A quick way to check if the data is off? Once it’s filtered, check out the contents by clicking on the down arrow in the bottom right:
Here, the narrative typos jump out at you…so you can select and fix them.
And here, it is easy to see which entry is not in a proper date format…if there is a date range, make sure to set up two columns – one for a start date, one for an end date.
Finally, our data set seems to be missing a field: the “Notes” column refers to critical data (a write-off of hours) that might need to be included as a modifier to another field (total hours). But that information doesn’t have a useful home, because the “Notes” column includes various miscellaneous information and cannot easily be formatted as a number.

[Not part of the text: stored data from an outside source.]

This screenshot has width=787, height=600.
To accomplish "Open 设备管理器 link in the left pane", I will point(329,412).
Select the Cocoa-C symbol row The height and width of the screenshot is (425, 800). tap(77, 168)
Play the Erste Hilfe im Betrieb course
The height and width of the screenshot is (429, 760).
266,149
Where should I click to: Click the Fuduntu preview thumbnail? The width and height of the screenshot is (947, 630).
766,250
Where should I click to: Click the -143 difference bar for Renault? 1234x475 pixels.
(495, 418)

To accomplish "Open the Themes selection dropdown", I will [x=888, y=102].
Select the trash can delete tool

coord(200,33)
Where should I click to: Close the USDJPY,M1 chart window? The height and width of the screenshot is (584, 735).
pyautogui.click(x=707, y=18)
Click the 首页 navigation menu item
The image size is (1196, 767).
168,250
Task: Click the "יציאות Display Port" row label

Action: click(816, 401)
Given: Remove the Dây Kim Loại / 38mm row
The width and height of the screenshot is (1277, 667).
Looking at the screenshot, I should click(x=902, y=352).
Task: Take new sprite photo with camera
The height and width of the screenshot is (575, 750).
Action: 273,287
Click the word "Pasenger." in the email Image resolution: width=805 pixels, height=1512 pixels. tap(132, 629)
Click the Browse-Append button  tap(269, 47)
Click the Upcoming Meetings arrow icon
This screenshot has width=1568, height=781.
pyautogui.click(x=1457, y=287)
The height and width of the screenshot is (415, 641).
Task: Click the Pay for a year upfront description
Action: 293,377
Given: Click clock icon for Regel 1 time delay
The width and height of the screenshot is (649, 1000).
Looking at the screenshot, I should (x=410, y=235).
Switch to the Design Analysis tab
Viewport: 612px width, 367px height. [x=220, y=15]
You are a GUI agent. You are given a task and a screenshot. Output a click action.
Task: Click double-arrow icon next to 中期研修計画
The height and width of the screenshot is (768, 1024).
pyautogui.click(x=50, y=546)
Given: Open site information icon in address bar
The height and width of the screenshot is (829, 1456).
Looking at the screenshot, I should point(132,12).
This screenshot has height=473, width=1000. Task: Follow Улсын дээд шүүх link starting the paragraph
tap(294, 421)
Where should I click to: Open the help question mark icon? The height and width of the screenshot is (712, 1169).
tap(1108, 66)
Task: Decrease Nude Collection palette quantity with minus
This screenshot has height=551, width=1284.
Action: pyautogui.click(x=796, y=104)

Rather than have this critical information living in the notes, a more efficient way to work with the data will be to have a separate column to capture this information – for example, an “adjustments” field.
Making those changes, we’ve now progressed to a more complete data set that will be easier to work with down the line.
Here we added dates, filled in our timekeepers, and included a field for time adjustments.
Properly Formatted Structure
One final initial note on cleaning up data involves more structural formatting. In the data sets we worked with in prior posts, the information was already arranged with one line of data on each row, composing a complete table. Here, there is summary information in the middle of our table, and blank spaces abound.
NOTE: Summary information like that displayed in the initial table can be very useful to preserve. Remember, just right click on the name of the sheet on the bottom of the screen, and click “Move or Copy…” to rapidly duplicate a sheet. Save the summary while you tweak or build out the raw data.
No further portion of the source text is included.